§ Passage:

-------

The slow fade of radioactive elements following a supernova allows astrophysicists to study them at length. But the universe is packed full of flash-in-the pan transient events lasting only a brief time, so quick and hard to study they remain a mystery.
Only by increasing the rate at which telescopes monitor the sky has it been possible to catch more Fast-Evolving Luminous Transients (FELTs) and begin to understand them.
According to a new study in Nature Astronomy, researchers say NASA's Kepler Space Telescope captured one of the fastest FELTs to date. Peter Garnavich, professor and department chair of astrophysics and cosmology physics at the University of Notre Dame and co-author of the study, described the event as "the most beautiful light curve we will ever get for a fast transient."
"We think these might actually be very common, these flashes, and we have just been missing them in the past because they are so fast," Garnavich said. "The fact that one occurred in the small area of the sky being monitored by Kepler means they are probably fairly common."
The FELT, captured in 2015, rose in brightness over just 2.2 days and faded completely within 10 days. Most supernovae can take 20 days to reach peak brightness and weeks to become undetectable.
Researchers debated what could be causing these particularly fast events but ultimately settled on a simple explanation: The stars "burp" before exploding and don't generate enough radioactive energy to be seen later. As the supernova runs into the gas expelled in the burp, astrophysicists observe a flash. The supernova then fades beyond their ability to detect it.
"Our conclusion was that this was a massive star that exploded, but it had a mass loss -- a wind -- that started a couple of years before it exploded," Garnavich described. "A shock ran into that wind after the explosion, and that's what caused this big flash. But it turns out to be a rather weak supernova, so within a couple of weeks we don't see the rest of the light."
The only visible activity is from the quick collision of the gas and the exploding star, where some of the kinetic energy is converted to light. One mystery that remains is why the "burp" would happen such a short time before the supernova explosion. Astrophysicists want to know how the outside of the star reacts to what's happening deep in the core, Garnavich said.
While the Kepler telescope and its K2 mission is expected to run out of fuel and end in the coming months, NASA's Transiting Exoplanet Survey Satellite (TESS) is planned for launch following the K2 mission. Garnavich said data retrieved during the TESS mission could also be used to study FELTs.
The study was funded by NASA.
The study was led by Armin Rest at the Space Telescope Science Institute. Co-authors include Giovanni Strampelli, also at the Space Telescope Science Institute; David Khatami and Daniel Kasen at the University of California Berkeley and Lawrence Berkeley National Laboratory; Brad E. Tucker, research fellow at the Research School of Astronomy and Astrophysics, Mount Stromlo Observatory and the ARC Centre of Excellence for All-Sky Astrophysics; Edward J. Shaya, Robert P. Olling and Richard Mushotzky at the University of Maryland; Alfredo Zenteno and R. Chris Smith at the Cerro Tololo Inter-American Observatory; Steve Margheim at the Gemini Observatory; David James and Victoria A. Villar at the Harvard-Smithsonian Center for Astrophysics; and Francisco Förster at the University of Chile.

-------

§ Stored data:
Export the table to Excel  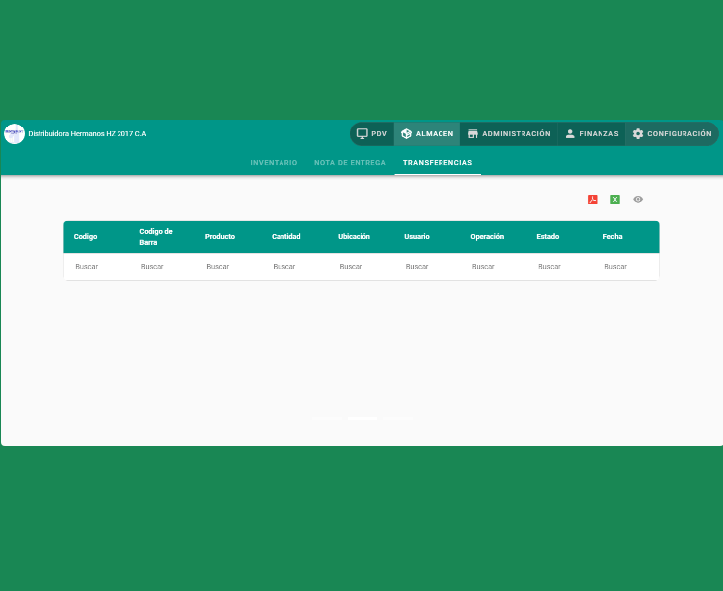pos(615,199)
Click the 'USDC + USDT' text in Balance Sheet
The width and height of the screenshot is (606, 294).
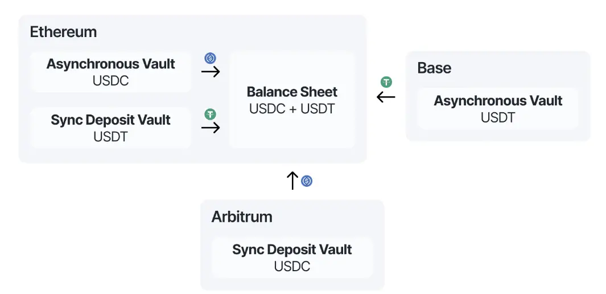(292, 109)
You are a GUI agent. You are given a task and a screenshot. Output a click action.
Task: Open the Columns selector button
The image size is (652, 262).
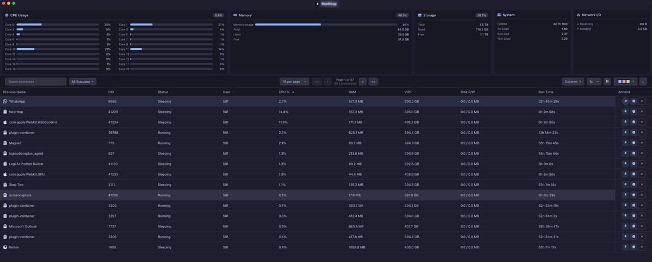point(573,82)
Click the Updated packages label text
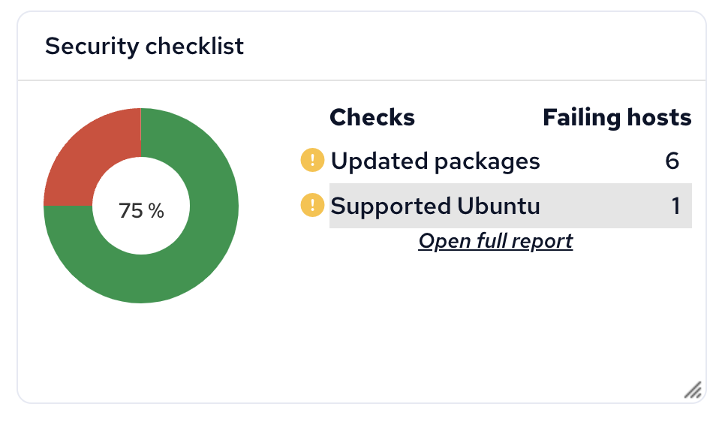Viewport: 719px width, 428px height. [x=435, y=161]
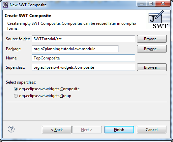Focus the Package text field

(75, 49)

-------

§ How to complete this task: How would the paragraph in the supernova passage that begins "Researchers debated what could be causing" read as a brief list that keeps its main facts?

§ Exercise answer:
- Researchers debated the cause of these very fast events and settled on a simple explanation.
- Stars "burp" before exploding and don't produce enough radioactive energy to be seen later.
- The supernova runs into the gas expelled in the burp, and astrophysicists observe a flash.
- The supernova then fades beyond their ability to detect it.